Témoignages #metooartcontemporain

Le 26 juin 2024, nous avons publié une tribune d’artistes et travailleur·ses de l’art et de la culture appelant à un #MeToo de l’art contemporain, accompagnée de 30 premiers témoignages. Nous en publions ici davantage.

Si vous êtes concerné·es et souhaitez contribuer, merci de nous envoyer votre témoignage via ce formulaire.

TW : Nous vous informons que les témoignages contiennent des violences à caractère sexiste, sexuel, raciste, homophobe, transphobe, validiste…

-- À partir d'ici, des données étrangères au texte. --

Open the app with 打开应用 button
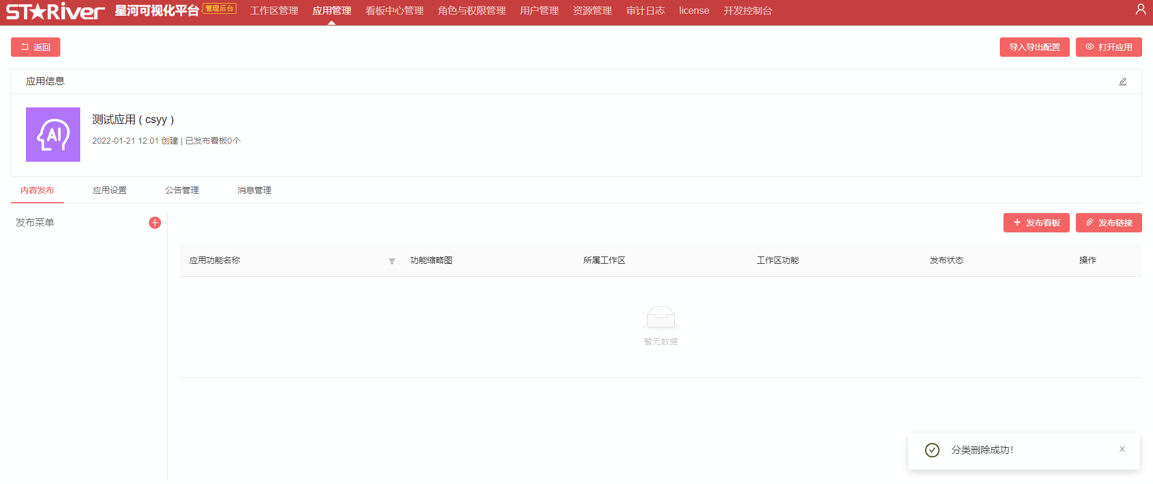coord(1108,47)
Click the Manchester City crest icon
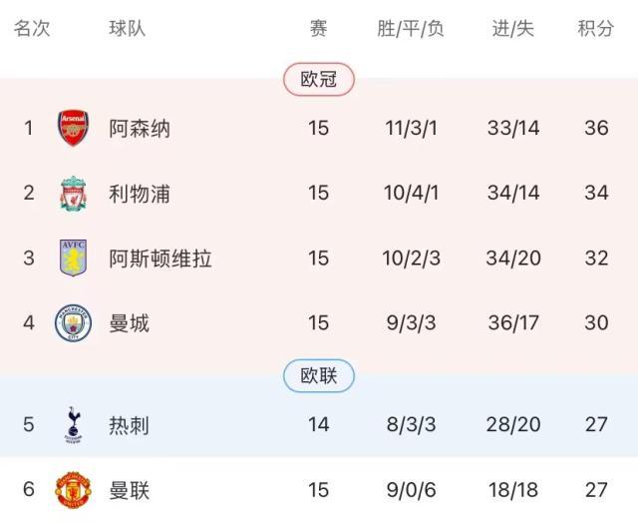The width and height of the screenshot is (638, 523). point(74,323)
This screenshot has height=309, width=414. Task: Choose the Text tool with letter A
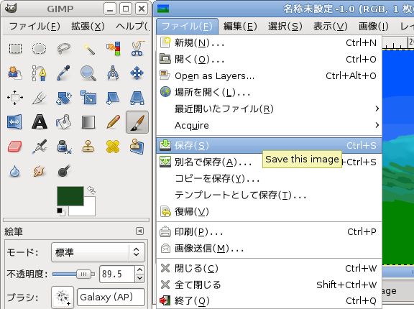point(40,122)
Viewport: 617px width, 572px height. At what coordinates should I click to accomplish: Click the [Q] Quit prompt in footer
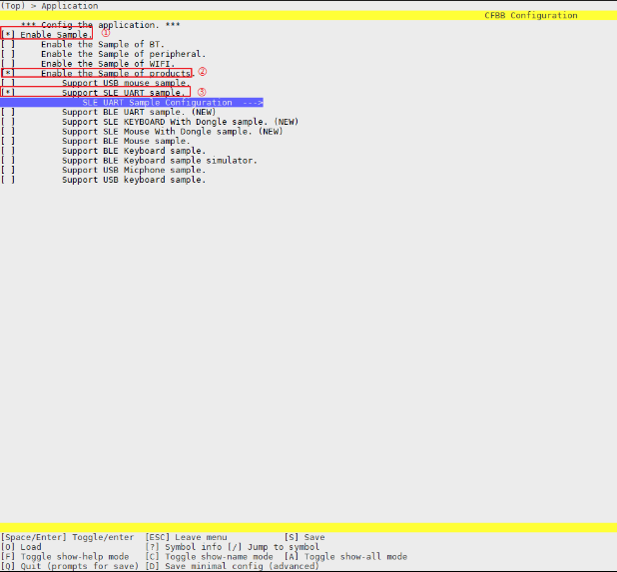click(66, 566)
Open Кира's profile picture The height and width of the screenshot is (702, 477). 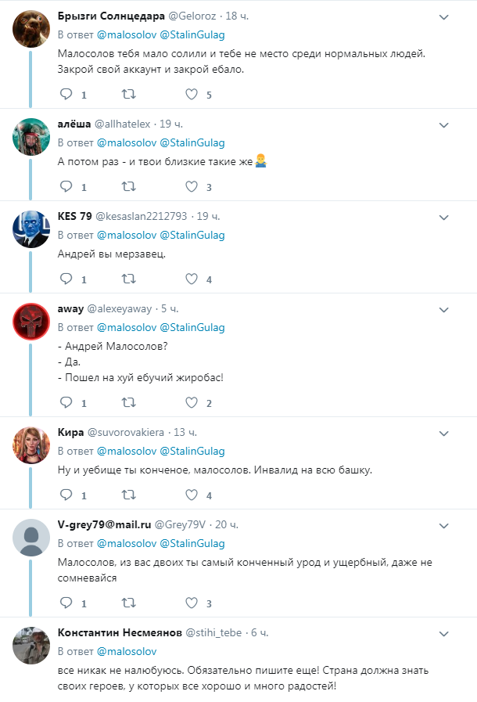pos(32,445)
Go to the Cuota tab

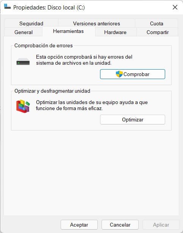click(156, 23)
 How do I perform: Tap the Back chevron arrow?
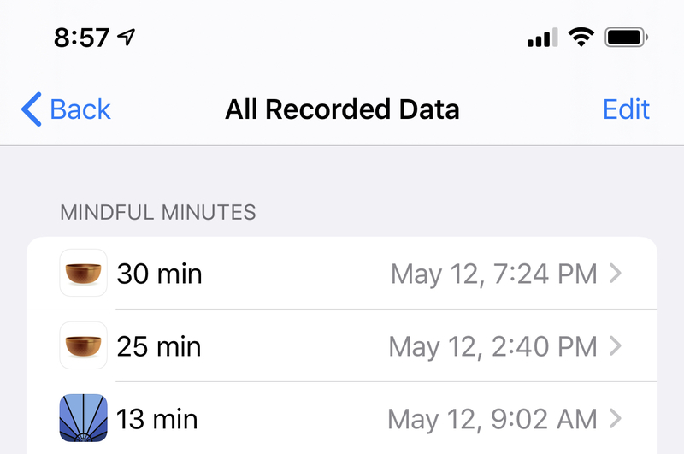pos(32,109)
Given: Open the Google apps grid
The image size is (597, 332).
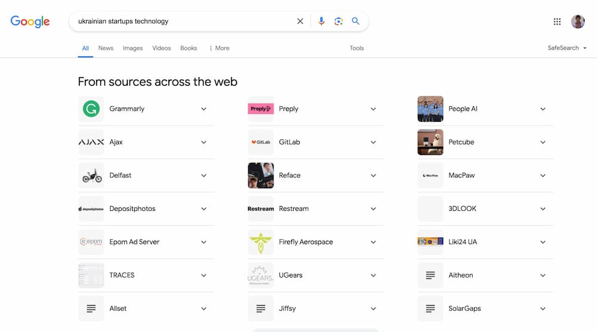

31. J’ai 37 ans, je suis blanche et je fais remarquer à une collègue universitaire, blanche elle aussi, qu’il n’y a que des personnes blanches et hétéros dans les événements qu’elle organise. Un peu plus tard dans l’année, elle me demande de ne pas venir à un de ces événements et me dit qu’elle bloquera mon inscription parce qu’elle ne veut pas que « ces questions soient posées » et qu’elle juge mes propos « violents » et « menaçants ».

32. J’ai 23 ans, je cherche du travail. Le directeur des Beaux-Arts, avec qui j’ai déjà travaillé, me fait miroiter un poste sur-mesure de rédaction de textes sur les étudiant·es et jeunes diplômé·es. Il m’invite dans un restaurant étoilé. Je m’y rends, je me rends compte que c’est uniquement pour me draguer. Il me propose une partouze. Je décline. Le poste n’a jamais été créé et il ne m’a pas embauchée. Les années suivantes, il a fait semblant de ne pas me connaître. 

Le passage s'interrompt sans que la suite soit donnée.